-- Page --
......

The Market Metrics
The mining sector in Australia created a two-speed economy between the east and west coasts for over a decade, similarly we are experiencing a two-speed market in Victoria’s property sector. There is a significant pipeline of new dwellings that will cause an oversupply of apartments in the areas in and around the Melbourne Central Business District, Southbank and Docklands, however we are seeing an undersupply coupled with strong and consistent demand in the inner and middle ring suburbs 5km-20km from Melbourne CBD. Inner Melbourne has approximately 13,675 apartments currently under construction with an additional 10,349 apartments currently marketed and are expected to complete over 2016-2020(1). Dwelling growth in the middle-ring suburbs – those in a 10-20km band from the CBD – is not great enough to meet the demand for suburban downsizers and investors due to planning restrictions. The constraints are even tighter in inner ring suburbs 5-10km from the CBD. There are 4085 additional new dwellings required to be built each year to keep up with demand, with the great majority of the demand coming from inner and middle ring suburbs(2). The Melbourne CBD is currently the focal point for apartment development in Inner Melbourne, accounting for 61 percent of all apartments under construction and due to complete in 2016-2017(3).
For continued capital growth and the health of housing there are four critical factors:
- Steady population growth
- Steady employment growth
- Low interest rates
- Low supply of quality properties in established areas
To turn this market and for our housing sector to collapse it would take:
- A collapse in the economy
- A rise in interest rates
- A population decrease
POPULATION - Victoria
Australia is to China what Switzerland is to Europe, a transparent economy where business can be freely conducted, good education can be obtained and investments can experience growth without overt government intervention.
World population is increasing at 1.18 percent per year as at 2015, with Australia increasing by a rate of 1.3 percent per year(4). Victoria will experience a 100+ percent increase in population by 2051 to 10,086,517 residents(5).
The appetite for foreigners to live, learn and invest in this country does not seem to be slowing down.
Australia's unemployment rate unexpectedly fell to 5.7 percent in July of 2016 from 5.8 percent in June and below market consensus of 5.8 percent. The economy added 26,200 jobs and the number of unemployed decreased by 5,500. Unemployment Rate in Australia averaged 6.93 percent from 1978 until 2016, reaching an all time high of 11.10 percent in October of 1992 and a record low of 4 percent in February of 2008. Australia’s unemployment rate is forecast to reach 6% by 2020(6), this poses no immediate threat to the local property market, but it is a sign that our government will need to keep a close eye on growing unemployment.
LOW INTEREST RATE
Those of us that think the RBA will be lifting the cash rate anytime soon, think again. We are living in a low yielding world. 25% of the global government bond market is in negative yield territory and another 40% has a yield between 0%-1%(7).
The yield on the benchmark 10-year government bond fell to a record low of 1.81 per cent in August 2016. That is telling investors that the cash rate, now at 1.5 per cent, will be on average 1.81 per cent for the next decade(8).

......

-- Extracted records --
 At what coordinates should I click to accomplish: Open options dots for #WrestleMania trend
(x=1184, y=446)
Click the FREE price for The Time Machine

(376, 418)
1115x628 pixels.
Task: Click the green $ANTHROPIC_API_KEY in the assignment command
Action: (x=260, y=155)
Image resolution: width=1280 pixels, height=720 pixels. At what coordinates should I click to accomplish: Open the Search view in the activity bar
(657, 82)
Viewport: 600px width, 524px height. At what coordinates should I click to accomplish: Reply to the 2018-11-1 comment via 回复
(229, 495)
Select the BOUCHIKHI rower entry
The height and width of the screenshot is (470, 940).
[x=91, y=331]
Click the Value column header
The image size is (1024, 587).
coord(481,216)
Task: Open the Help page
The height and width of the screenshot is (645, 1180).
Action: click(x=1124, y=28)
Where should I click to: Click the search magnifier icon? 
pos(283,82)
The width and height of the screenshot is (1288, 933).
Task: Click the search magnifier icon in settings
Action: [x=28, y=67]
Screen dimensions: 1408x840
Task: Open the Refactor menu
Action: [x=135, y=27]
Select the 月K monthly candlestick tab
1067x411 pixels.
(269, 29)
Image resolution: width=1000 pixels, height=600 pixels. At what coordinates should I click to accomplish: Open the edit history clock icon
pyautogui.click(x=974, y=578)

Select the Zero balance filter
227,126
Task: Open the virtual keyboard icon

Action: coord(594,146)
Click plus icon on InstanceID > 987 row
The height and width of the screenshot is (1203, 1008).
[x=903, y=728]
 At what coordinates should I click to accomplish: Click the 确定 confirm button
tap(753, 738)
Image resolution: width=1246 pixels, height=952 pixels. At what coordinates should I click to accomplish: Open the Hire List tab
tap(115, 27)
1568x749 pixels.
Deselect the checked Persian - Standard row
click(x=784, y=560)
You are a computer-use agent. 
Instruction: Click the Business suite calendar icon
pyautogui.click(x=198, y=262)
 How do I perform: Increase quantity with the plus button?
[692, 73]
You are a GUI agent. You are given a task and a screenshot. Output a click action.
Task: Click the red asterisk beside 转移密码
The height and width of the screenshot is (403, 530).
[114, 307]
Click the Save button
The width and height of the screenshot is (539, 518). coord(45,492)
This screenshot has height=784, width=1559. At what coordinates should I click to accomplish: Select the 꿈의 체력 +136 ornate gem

......

-- Short exercise 1 --
Condense the paragraph in the article on Victoria's property market that begins "Australia's unemployment rate unexpectedly fell" into a short bulleted list that keeps its main facts.
-- Short exercise 2 --
Extend the article on Victoria's property market past its final sentence, picking up the discussion of low interest rates.

-- Written response 1 --
- Australia's unemployment rate fell to 5.7 percent in July 2016, down from 5.8 percent in June and below the market consensus of 5.8 percent.
- The economy added 26,200 jobs, and the number of unemployed dropped by 5,500.
- From 1978 to 2016 the rate averaged 6.93 percent. It peaked at 11.10 percent in October 1992 and hit a record low of 4 percent in February 2008.
- The rate is forecast to reach 6 percent by 2020. This poses no immediate threat to the local property market, but the government will need to watch rising unemployment.

-- Written response 2 --
Domestic shares, bonds and cash yielded sub 3% returns in 2015, and Australian shares lagged overseas markets for the third successive year. In Australia, residential property was the best performing asset class, delivering an 8% pa gross return over the 10-year period to 31 December 2015(9).
In the end what it all comes down to in every industry is supply and demand. With an average of 2.53 people per household and population growth to have a forecast net increase of 4,145,575 people between 2016 and 2051, Victoria will require 1,638,567 new dwellings to be built between 2016 and 2051. Victoria would have to lift historic building rates from 42,731 per annum to 46,816 per annum to meet demand, short 4085 new unit dwellings per year(10).
"The market is looking for a 1.5 per cent decline in headline owner-occupied approval numbers and interest in investment lending approvals that have risen for the past two months, by 5.3 per cent in May and 3.2 per cent in June, a sign perhaps of demand resilience," according to NAB economist David de Garis(11).
We have recently seen banking policy tighten on foreign lending and government creating more barriers to entry like the 7% tax to foreigners on new dwellings, all hoping that it will slow the strong capital growth of cities such as Melbourne and Sydney from recording continued 9.1% and 9.4% YTD growth(12) in their respective housing markets.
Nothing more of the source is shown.